Michael James Connelly (October 16, 1935 – October 4, 2021) was an American professional football player who was an offensive lineman in the National Football League (NFL) for the Dallas Cowboys and Pittsburgh Steelers. He played college football at Utah State University and was drafted in the 12th round of the 1959 NFL draft by the Los Angeles Rams.

==Early life==
Connelly attended Pasadena High School, where he practiced football and baseball. He accepted a scholarship from Washington State University, playing freshman football. He then transferred to Pasadena City College for one season.
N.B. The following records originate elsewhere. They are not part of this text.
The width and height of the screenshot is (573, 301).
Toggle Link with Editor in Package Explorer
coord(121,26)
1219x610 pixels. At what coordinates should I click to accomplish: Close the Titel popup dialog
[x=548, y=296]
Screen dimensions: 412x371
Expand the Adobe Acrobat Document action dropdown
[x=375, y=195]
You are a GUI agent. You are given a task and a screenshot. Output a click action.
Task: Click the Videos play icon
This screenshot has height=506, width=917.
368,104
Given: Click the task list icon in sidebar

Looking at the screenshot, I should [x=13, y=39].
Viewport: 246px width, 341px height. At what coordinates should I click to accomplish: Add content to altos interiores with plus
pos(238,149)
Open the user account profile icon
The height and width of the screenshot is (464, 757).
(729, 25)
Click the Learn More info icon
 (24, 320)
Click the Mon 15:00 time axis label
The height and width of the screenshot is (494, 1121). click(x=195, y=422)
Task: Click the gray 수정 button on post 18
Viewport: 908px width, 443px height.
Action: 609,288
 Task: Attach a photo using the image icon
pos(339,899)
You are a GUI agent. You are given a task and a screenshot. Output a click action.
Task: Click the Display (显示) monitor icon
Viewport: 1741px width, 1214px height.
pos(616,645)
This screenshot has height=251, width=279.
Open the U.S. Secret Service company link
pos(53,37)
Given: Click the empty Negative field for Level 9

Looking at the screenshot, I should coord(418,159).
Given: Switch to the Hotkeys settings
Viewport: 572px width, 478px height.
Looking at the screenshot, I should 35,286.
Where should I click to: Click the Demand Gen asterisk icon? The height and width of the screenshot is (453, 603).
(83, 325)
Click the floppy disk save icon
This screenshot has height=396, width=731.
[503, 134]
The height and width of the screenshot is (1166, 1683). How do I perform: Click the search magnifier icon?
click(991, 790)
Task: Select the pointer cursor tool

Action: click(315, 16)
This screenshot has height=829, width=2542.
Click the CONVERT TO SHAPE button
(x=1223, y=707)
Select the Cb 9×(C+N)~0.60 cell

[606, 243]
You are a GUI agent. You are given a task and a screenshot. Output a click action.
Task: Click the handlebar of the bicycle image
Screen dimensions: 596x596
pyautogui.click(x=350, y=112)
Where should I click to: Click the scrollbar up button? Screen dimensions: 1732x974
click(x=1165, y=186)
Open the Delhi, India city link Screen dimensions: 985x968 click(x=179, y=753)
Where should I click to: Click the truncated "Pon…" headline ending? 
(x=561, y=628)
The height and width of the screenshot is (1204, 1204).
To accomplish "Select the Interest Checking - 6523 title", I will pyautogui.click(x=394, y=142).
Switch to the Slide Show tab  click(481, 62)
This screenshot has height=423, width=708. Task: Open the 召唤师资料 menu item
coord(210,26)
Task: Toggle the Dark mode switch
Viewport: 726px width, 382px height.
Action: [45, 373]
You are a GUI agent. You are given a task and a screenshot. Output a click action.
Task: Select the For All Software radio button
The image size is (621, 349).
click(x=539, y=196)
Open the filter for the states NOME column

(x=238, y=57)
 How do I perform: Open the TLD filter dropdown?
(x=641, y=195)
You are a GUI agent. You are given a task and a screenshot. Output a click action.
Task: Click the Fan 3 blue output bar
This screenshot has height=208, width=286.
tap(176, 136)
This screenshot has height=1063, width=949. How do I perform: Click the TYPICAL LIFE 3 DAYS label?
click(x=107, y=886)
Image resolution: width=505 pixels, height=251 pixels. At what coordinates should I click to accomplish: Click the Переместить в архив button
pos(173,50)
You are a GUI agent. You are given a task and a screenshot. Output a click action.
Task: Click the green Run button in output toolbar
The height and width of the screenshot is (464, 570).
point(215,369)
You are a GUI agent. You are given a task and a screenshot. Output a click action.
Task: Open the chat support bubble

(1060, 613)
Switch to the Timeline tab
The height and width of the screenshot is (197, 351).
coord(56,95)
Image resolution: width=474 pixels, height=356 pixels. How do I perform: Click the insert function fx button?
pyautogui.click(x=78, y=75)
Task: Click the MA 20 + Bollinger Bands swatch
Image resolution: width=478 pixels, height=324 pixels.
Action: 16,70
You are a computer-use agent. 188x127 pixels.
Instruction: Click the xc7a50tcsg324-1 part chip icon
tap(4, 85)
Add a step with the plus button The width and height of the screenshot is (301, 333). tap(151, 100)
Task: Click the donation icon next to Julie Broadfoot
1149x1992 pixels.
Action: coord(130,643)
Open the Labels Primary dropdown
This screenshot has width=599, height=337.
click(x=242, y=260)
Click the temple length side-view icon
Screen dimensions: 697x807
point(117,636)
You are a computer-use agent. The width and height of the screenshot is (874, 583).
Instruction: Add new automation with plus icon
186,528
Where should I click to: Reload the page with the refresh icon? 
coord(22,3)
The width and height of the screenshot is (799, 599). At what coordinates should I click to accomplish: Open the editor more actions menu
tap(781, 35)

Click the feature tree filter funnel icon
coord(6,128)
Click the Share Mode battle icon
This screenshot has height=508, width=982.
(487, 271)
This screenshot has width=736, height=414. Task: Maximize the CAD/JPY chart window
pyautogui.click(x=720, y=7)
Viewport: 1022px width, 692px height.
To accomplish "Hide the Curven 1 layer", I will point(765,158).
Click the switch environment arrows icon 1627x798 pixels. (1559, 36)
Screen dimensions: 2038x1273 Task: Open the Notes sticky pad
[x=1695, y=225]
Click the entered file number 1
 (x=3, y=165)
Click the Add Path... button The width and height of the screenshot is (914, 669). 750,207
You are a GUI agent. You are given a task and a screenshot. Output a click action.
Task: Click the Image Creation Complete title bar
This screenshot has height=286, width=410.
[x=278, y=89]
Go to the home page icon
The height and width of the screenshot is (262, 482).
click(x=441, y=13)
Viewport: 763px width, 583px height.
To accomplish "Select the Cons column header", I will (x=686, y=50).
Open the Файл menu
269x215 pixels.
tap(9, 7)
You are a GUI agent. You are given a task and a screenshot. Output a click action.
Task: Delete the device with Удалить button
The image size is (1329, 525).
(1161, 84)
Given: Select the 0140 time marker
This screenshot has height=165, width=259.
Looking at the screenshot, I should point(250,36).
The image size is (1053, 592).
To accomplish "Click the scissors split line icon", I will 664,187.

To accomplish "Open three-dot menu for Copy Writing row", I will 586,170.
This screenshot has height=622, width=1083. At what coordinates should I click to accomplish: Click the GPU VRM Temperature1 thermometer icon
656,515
He later signed for a 2-year stint with the United States Marine Corps, before moving on to play football at Utah State University from 1958 to 1959, where he was a two-way player, center/guard on offense and linebacker on defense. He garnered All-Skyline conference honors as a senior.

==Professional career==

===Los Angeles Rams===
Connelly was selected by the Los Angeles Rams in the 12th round (141st overall) of the 1959 NFL draft, with a future draft pick, which allowed the team to draft him before his college eligibility was over. He was also selected by the Buffalo Bills in the 1960 AFL draft. He was released by the Rams at the end of the 1960 preseason.

===Dallas Cowboys===
On September 9, 1960, he was claimed off waivers by the Dallas Cowboys. He started as a backup guard, before being switched over to center in 1961, becoming the starter there for four straight years. Connelly was very quick for his position and as an avid weightlifter, becoming one of the strongest players on the team.

In 1965 after Dave Manders won the starting position, he started to serve as a backup center and guard. An injury to Manders put Connelly back in the starting lineup during all of the 1967 season, which included the championship game against the Green Bay Packers, popularly known as the Ice Bowl.

He reported to training camp in 1968 and told head coach Tom Landry that he'd only play one more year. The next day he was traded to the Pittsburgh Steelers for kicker Mike Clark.

===Pittsburgh Steelers===
Connelly true to his word, played only in the 1968 season before retiring.